--- Excerpted text ---

Bank of America analysts Justin Post and Nitin Bansal have increased their revenue forecasts for Google, attributing potential sales growth to the integration of Gemini into Google Cloud and improvements in AI Overviews within Google Search. They emphasized their confidence in the ongoing AI integrations, suggesting that a wider adoption of AI Overviews could enhance activity in the core Search business, despite initial challenges during rollout. They have adjusted their stock price target for Google from $200 to $206.

In April, Google reported an impressive 60% rise in profits for the first quarter, significantly aided by AI developments. This success saw the company’s stock surge, elevating its market value beyond $2 trillion, joining the ranks of Apple, Microsoft, and Nvidia.

The positive first-quarter results followed several months of launching new AI products as part of the Gemini AI suite. Notable announcements from Google’s recent developer conference, Google I/O, included a futuristic AI assistant capable of visual and spoken interaction through smart glasses. Google claims the new Gemini AI operates at 20% faster speeds than the latest version of ChatGPT.

While Wedbush analyst Dan Ives expressed a more cautious view on AI Overviews, he noted the potential for it to support Search monetization in the future. He also highlighted the current positive impact of AI on Google Cloud, anticipating a 27% increment in Cloud revenue year-over-year.

J.P. Morgan’s Doug Anmuth reinforced the optimistic outlook, naming Google as one of the firm’s top tech stock picks, alongside Uber and Amazon. He also expressed encouragement regarding the progress in generative AI in anticipation of Alphabet’s earnings report.

Conversely, analyst Josh Beck from Raymond James cautioned that, although the current narrative surrounding Google’s AI is favorable, the long-term effects of AI on the company’s sales remain uncertain.

--- Source material ---

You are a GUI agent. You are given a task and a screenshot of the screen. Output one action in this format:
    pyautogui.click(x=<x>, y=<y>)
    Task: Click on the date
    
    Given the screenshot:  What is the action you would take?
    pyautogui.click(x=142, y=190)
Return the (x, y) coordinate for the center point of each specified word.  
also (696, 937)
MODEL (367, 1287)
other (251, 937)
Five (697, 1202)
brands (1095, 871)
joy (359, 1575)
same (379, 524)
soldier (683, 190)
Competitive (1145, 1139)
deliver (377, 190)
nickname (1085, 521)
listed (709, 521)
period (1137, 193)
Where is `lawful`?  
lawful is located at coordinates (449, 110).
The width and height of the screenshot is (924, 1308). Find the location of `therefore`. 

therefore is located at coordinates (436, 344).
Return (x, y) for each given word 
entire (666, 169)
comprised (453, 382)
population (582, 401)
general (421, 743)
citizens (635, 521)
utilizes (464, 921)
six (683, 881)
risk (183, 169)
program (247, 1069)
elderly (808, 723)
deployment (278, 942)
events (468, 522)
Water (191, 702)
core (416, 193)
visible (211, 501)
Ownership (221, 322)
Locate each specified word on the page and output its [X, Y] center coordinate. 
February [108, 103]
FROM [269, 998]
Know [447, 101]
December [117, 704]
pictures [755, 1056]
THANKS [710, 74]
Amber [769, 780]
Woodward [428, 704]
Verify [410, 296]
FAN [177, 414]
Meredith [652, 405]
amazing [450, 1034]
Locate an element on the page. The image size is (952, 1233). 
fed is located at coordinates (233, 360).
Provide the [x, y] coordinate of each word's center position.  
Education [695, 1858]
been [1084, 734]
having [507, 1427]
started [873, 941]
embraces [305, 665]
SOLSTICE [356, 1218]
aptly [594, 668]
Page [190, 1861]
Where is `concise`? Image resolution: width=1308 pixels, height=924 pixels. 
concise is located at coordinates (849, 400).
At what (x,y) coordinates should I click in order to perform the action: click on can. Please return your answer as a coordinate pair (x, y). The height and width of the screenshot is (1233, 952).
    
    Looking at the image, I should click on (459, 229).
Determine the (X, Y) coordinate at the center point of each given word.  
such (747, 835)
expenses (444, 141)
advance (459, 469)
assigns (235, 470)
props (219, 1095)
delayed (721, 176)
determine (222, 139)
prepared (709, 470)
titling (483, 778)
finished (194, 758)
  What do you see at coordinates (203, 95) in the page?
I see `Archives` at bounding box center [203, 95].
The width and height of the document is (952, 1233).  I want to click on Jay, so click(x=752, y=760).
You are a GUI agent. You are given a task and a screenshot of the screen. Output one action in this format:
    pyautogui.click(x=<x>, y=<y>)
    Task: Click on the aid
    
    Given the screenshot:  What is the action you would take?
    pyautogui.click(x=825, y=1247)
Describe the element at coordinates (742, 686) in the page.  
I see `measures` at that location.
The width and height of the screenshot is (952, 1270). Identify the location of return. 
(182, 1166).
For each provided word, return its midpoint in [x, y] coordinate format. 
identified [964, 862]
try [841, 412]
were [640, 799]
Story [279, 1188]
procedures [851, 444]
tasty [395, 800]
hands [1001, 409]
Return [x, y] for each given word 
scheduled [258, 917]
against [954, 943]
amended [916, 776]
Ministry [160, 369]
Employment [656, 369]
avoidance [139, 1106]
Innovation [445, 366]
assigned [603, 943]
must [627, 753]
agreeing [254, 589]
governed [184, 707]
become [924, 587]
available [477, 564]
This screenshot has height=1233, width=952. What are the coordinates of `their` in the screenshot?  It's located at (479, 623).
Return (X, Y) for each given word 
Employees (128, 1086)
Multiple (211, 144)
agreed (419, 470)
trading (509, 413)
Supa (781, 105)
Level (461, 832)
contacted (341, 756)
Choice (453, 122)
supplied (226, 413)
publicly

---

§ What is expected
Can you output, word for word, the part of the article on analysts' views of Google's AI that opens with the words containing "While Wedbush analyst" and closes with "Cloud revenue year-over-year."? These rows are unrelated to the article on analysts' views of Google's AI.

§ Response box
While Wedbush analyst Dan Ives expressed a more cautious view on AI Overviews, he noted the potential for it to support Search monetization in the future. He also highlighted the current positive impact of AI on Google Cloud, anticipating a 27% increment in Cloud revenue year-over-year.